__LIST OF TASKS__
A. Answer these about the growth modeling thread below, one line each:
(i) How many occasions does the first reply say there were?
(ii) What kind of outcomes are being modeled?
(iii) How large is the sample after listwise deletion?
B. Which items does the last post in the growth modeling thread below ask to be sent to support?

TEXT EXTRACT start

Does having so few actual measurement variables have an impact on identification? We got the growth model working, but adding predictors of the growth parameters has been causing nothing but trouble.

Thanks.
 Bengt O. Muthen posted on Friday, April 13, 2007 - 9:07 am
I think you said you had 3 occasions but with a lot of missing data. Growth modeling with random intercept and slope should still be supported if enough people have observations on all 3 occasions. I assume you are handling individually-varying ages of observation using the AT option per our earlier communication. And holding residual variances equal across time (since different ages for different people at a given occasion). I don't see off hand how adding covariates would make it more difficult unless covariates have a lot of missingness too.
 Patrick Malone posted on Saturday, April 14, 2007 - 9:58 am
Thanks, Bengt.

Yes, this is with the AT syntax.

The outcomes are 3-category ordinal; the thresholds are constrained to be equal across time. Is there anything else we should do about that?

The covariates are all x-variables, so there is listwise deletion. The sample size is still upwards of 10,000.

Is it to time to send this to support?

Thanks.
 Linda K. Muthen posted on Saturday, April 14, 2007 - 10:26 am
Please send the input, data, output, and your license number to support@statmodel.com.

TEXT EXTRACT end
STORED DATA start

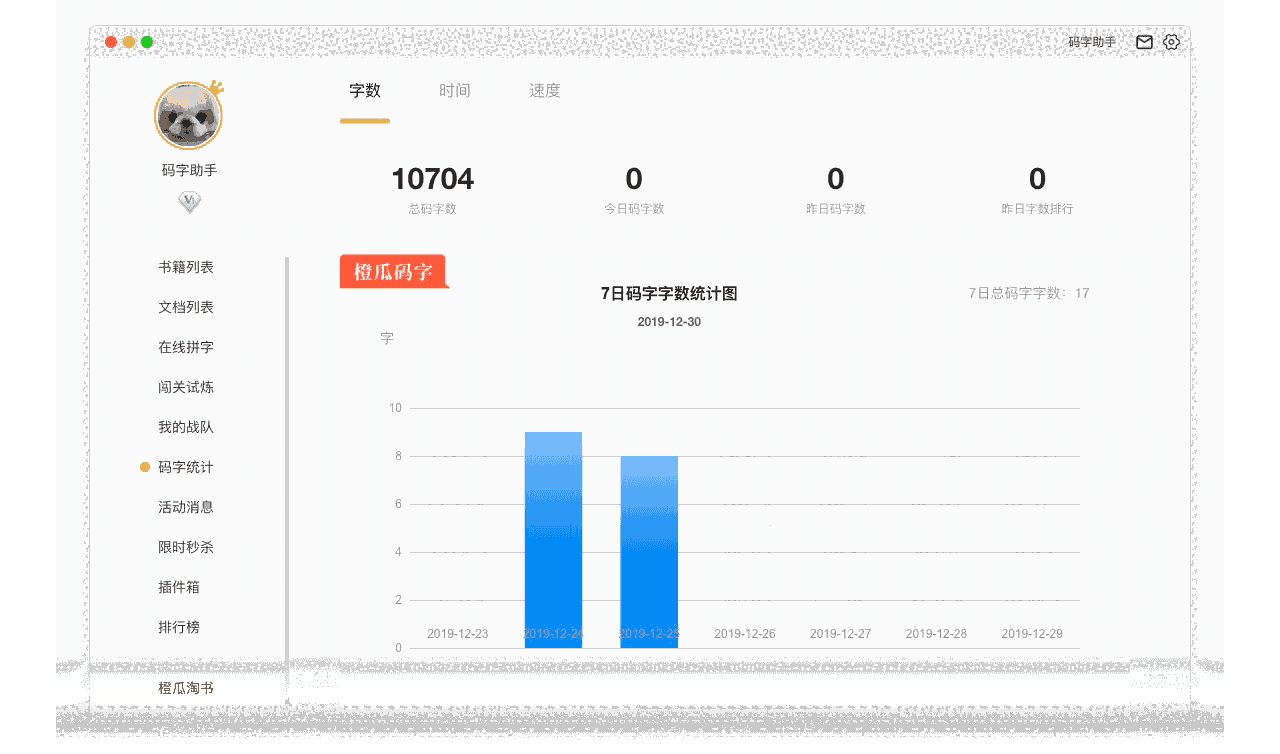
Task: Open 插件箱 in the sidebar
Action: (181, 587)

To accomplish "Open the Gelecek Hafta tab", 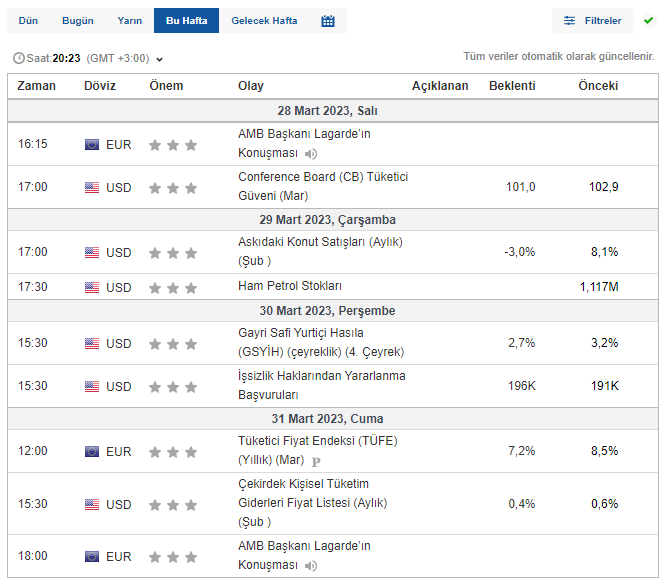I will (x=264, y=21).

STORED DATA end

__RESPONSES__
A.
(i) 3 occasions
(ii) 3-category ordinal outcomes
(iii) Upwards of 10,000

B. The input, the data, the output, and the license number.